=== Your assignment ===
Starting at the line that contains "Couvercles de maîtres" and ending at the line that contains "Embrayage Malossi MHR", the lines below are to be given again exactly, with nothing added.

=== Data extract ===
══════════
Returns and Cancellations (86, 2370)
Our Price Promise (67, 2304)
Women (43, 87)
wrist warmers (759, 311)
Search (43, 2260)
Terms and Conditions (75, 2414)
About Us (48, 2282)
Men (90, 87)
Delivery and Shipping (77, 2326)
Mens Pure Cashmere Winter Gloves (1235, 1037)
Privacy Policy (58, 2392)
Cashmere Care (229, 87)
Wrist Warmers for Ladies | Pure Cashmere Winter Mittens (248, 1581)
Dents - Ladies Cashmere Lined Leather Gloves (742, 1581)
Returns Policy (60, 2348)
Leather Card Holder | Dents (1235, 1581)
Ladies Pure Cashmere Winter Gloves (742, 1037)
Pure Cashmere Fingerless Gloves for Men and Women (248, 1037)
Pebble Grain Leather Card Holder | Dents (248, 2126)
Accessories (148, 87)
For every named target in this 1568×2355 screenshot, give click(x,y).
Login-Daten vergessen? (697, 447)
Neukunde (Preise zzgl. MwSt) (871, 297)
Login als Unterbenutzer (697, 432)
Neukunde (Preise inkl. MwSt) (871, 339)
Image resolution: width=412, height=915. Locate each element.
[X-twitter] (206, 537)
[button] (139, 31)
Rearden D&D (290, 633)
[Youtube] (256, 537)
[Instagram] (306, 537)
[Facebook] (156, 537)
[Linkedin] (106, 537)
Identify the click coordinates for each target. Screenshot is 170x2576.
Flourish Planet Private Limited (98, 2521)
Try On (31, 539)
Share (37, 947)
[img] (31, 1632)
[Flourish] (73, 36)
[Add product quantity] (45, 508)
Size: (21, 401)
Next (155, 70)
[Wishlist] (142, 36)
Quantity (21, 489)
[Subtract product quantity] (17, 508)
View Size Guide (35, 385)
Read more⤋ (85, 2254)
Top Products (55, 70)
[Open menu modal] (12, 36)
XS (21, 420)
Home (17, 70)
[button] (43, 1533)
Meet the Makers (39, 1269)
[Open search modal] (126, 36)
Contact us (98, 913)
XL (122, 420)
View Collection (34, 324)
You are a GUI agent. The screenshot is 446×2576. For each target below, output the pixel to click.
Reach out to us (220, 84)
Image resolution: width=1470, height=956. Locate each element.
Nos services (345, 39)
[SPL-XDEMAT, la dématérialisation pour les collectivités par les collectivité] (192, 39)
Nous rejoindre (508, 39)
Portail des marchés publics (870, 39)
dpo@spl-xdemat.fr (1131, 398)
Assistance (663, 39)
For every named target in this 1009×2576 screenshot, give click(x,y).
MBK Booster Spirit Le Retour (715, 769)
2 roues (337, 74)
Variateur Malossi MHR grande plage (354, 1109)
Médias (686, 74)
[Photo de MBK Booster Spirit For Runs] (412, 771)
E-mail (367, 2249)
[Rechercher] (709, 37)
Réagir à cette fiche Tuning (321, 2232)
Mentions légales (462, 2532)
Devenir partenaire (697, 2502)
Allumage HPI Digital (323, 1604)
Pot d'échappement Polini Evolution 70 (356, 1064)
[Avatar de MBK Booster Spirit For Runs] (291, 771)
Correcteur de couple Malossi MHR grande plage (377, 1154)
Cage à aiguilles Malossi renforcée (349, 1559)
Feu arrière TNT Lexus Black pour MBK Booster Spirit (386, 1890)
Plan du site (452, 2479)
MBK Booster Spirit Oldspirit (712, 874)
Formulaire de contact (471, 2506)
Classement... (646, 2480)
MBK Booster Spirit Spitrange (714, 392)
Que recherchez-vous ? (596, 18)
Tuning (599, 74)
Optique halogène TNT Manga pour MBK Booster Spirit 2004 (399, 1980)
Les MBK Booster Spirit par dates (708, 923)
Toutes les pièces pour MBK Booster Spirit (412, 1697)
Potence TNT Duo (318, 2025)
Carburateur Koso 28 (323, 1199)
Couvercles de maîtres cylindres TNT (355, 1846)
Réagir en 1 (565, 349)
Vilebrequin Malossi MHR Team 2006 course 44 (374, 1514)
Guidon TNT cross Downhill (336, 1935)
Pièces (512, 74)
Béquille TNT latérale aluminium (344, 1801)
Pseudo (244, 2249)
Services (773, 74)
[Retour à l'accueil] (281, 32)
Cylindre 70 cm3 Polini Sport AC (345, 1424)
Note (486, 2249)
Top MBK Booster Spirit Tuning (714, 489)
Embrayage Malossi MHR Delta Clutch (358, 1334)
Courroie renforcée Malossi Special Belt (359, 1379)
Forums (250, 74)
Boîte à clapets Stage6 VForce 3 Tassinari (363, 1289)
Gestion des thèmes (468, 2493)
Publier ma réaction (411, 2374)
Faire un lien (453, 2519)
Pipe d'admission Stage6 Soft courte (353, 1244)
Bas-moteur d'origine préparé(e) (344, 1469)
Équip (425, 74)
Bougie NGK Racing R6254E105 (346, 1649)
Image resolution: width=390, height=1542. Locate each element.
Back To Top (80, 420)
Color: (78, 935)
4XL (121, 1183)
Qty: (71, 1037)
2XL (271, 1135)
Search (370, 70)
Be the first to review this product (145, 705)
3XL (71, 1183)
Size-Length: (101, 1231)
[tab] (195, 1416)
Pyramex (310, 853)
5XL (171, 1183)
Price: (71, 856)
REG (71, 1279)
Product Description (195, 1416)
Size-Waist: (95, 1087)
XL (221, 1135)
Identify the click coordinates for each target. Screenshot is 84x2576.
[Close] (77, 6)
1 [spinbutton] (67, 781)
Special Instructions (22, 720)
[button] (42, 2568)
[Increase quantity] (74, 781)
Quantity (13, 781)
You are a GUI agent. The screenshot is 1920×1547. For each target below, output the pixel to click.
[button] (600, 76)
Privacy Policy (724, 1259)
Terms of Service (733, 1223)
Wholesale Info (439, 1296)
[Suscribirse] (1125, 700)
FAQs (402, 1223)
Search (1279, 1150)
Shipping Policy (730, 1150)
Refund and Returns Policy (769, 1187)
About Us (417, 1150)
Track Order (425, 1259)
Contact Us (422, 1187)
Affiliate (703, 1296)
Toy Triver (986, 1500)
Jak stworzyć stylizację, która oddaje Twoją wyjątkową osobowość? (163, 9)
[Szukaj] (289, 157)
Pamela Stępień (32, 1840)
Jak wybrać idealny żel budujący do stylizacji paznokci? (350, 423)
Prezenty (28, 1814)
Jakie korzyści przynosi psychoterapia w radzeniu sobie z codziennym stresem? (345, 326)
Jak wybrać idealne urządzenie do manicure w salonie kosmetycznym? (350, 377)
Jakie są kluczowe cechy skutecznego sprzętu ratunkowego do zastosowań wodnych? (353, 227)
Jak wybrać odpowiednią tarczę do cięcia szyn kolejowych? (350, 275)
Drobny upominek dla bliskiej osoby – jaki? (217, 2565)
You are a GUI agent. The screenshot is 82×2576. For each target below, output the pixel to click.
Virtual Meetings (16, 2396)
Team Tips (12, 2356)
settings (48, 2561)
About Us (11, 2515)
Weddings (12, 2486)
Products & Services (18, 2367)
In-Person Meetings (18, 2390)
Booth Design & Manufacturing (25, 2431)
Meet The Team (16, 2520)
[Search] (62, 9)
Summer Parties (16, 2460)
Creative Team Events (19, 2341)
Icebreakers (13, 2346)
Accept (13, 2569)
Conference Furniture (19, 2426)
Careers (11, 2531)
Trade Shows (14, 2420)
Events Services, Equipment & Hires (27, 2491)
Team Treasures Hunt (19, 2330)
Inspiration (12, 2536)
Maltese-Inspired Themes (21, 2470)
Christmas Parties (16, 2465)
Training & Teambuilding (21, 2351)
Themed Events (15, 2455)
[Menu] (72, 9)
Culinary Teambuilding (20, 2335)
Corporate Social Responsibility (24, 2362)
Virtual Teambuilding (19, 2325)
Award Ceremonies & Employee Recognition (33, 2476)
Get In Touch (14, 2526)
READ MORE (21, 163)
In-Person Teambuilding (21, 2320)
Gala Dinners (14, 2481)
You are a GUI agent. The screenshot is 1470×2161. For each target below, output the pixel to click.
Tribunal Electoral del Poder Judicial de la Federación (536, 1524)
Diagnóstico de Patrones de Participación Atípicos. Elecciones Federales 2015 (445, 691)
══════════
=== Response area ===
Couvercles de maîtres cylindres TNT (355, 1846)
Réagir en 1 (565, 349)
Vilebrequin Malossi MHR Team 2006 course 44 (374, 1514)
Guidon TNT cross Downhill (336, 1935)
Pièces (512, 74)
Béquille TNT latérale aluminium (344, 1801)
Pseudo (244, 2249)
Services (773, 74)
[Retour à l'accueil] (281, 32)
Cylindre 70 cm3 Polini Sport AC (345, 1424)
Note (486, 2249)
Top MBK Booster Spirit Tuning (714, 489)
Embrayage Malossi MHR Delta Clutch (358, 1334)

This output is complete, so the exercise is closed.